US 12,032,905 B2
Methods and systems for summarization of multiple documents using a machine learning approach
Christophe Blaya, La Roquette sur Siagne (FR); Srudeep Kumar Reddy Katamreddy, Antibes (FR); Bernard Jean Marie Rannou, Cannes (FR); and Bastien Dechamps, Malakoff (FR)
Assigned to AMADEUS S.A.S., Biot (FR)
Filed by AMADEUS S.A.S., Biot (FR)
Filed on Oct. 16, 2020, as Appl. No. 17/072,340.
Claims priority of application No. 1911579 (FR), filed on Oct. 17, 2019.

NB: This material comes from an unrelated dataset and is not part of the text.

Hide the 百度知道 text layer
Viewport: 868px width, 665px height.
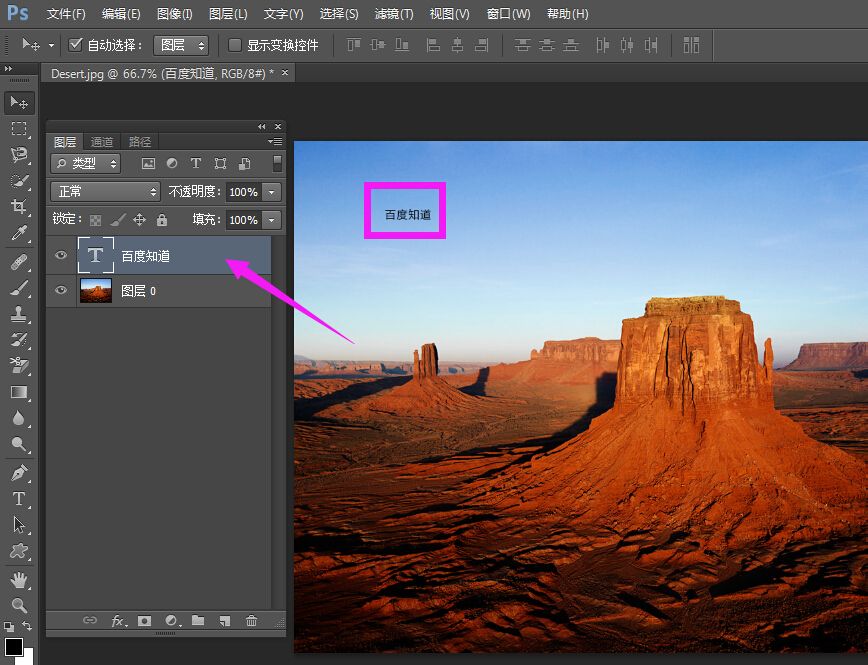tap(61, 255)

Prior Publication US 2021/0117617 A1, Apr. 22, 2021
Int. Cl. G06F 40/211 (2020.01); G06F 40/253 (2020.01); G06F 40/284 (2020.01); G06F 40/40 (2020.01); G06N 20/00 (2019.01)

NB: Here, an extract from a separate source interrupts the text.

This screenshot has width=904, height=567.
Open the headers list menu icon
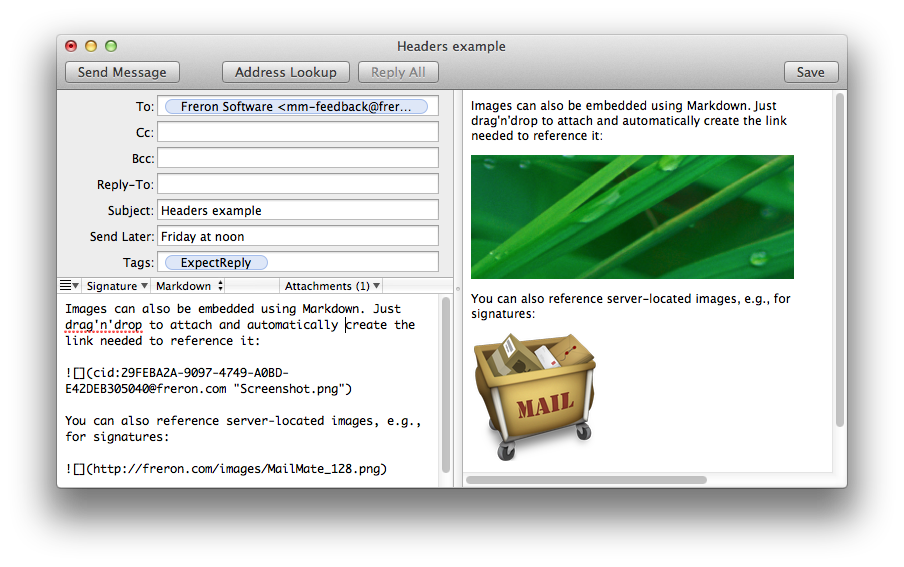[x=67, y=286]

CPC G06F 40/211 (2020.01) [G06F 40/253 (2020.01); G06F 40/284 (2020.01); G06F 40/40 (2020.01); G06N 20/00 (2019.01)] 14 Claims
OG exemplary drawing
 
1. A computer-implemented method for summarising text, comprising:
identifying, based on a search query, a plurality of text documents;
obtaining a plurality of input sentences defining the text documents, the input sentences comprising respective sets of tokens;
forming a plurality of topic groups comprising respective subsets of the input sentences according to a predetermined mapping between the tokens and topic identifiers;
executing a natural language processing module employing a language model trained using tagged samples of text in a target language, to determine, for each token of the input sentences, part-of-speech (POS) data representing a grammatical function of the token in its corresponding input sentence;
substituting each token with a token/POS pair based on the POS data determined via execution of the model;
for each topic group:
(i) constructing a graph data structure having a plurality of nodes representing unique token/POS pairs, and edges connecting the nodes in sequences corresponding to the input sentences of the corresponding topic group,
(ii) generating a plurality of ranked candidate summary sentences based upon subgraphs of the graph data structure having initial and final nodes representing valid sentence start and end token/POS pairs, and
(iii) selecting the top-ranked candidate summary sentence;
(iv) computing a numerical suitability measure for each input sentence in the topic group based on comparisons between the top-ranked candidate summary sentence, and the input sentences, and
(v) selecting, as a natural-language summary for the topic group, a preferred one of the input sentences, based on the numerical suitability measures; and
returning, in response to the search query, a summary of the plurality of text documents comprising the natural-language summary for each topic group.